NHS England published its Elective Recovery Plans last year, which set out their designs to eliminate waiting lists for elective care over 18 months by April 2023 and eliminate waiting lists of longer than a year by March 2025. In January, the government reaffirmed their commitments to tackle waiting lists as one of the five key policy priorities for 2023.
At the time of writing, the Institute of Fiscal Studies reports that there is some progress as the number of people waiting more than two years fell by 94%. However, the think tank said plans to cut the overall waiting lists for elective care are unlikely to happen this year and the backlog is unlikely to be significantly tackled until mid-2024. The NHS needs to find a long-term, revolutionary solution to the waiting list crisis.
There is a silver bullet
The issue with the current referral system is that referrals aren’t always appropriate. Our data suggests that one in four people don’t actually need the referral and should be returned to primary care for treatment.
Remote referral triage systems allow specialists from anywhere in the UK to take patients in e-RS and process their referral. They will then advise on next steps.

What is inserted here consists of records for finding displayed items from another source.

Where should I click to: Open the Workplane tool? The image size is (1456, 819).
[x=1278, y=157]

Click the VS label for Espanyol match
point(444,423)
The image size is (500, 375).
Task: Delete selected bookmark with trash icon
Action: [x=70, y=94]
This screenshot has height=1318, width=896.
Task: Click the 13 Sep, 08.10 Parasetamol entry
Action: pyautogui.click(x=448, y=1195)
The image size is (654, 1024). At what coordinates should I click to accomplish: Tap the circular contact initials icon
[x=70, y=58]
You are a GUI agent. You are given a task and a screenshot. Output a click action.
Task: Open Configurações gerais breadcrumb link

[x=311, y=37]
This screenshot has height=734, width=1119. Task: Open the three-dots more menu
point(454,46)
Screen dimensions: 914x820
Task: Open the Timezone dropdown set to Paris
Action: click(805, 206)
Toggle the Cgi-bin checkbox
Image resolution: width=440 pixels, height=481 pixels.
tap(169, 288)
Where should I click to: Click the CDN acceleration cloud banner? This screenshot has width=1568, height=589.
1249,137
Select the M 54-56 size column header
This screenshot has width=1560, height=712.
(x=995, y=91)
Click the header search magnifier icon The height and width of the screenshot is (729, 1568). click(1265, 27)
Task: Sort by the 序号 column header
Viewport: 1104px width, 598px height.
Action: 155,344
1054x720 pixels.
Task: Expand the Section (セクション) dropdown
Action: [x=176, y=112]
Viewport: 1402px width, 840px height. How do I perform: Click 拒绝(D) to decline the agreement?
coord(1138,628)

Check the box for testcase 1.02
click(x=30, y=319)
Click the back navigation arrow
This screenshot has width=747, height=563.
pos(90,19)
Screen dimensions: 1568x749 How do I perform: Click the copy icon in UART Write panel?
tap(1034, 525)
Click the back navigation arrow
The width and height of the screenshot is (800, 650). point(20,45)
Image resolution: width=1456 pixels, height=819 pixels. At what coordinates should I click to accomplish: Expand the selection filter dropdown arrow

By clearing unnecessary referrals, on average the NHS saves £233 per appointment and specialists get the time back to work on cases that are urgent and prioritised as appropriate. For people waiting for their appointments, they receive the proper care they need quicker.
NHS Trusts around the UK have found a revolutionary, technology-based solution to solving the waiting list crisis. The new referral system has triaged over 35,000 referrals to-date across 17 specialities and the only ones not benefitting are the Trusts that are not using it yet. Patients deserve to receive better, faster care and specialists should be able to get their time back.
There is a silver bullet to tackling the elective care backlog, and more NHS Trusts should be using it. If we want to clear waiting lists, the solution is already here.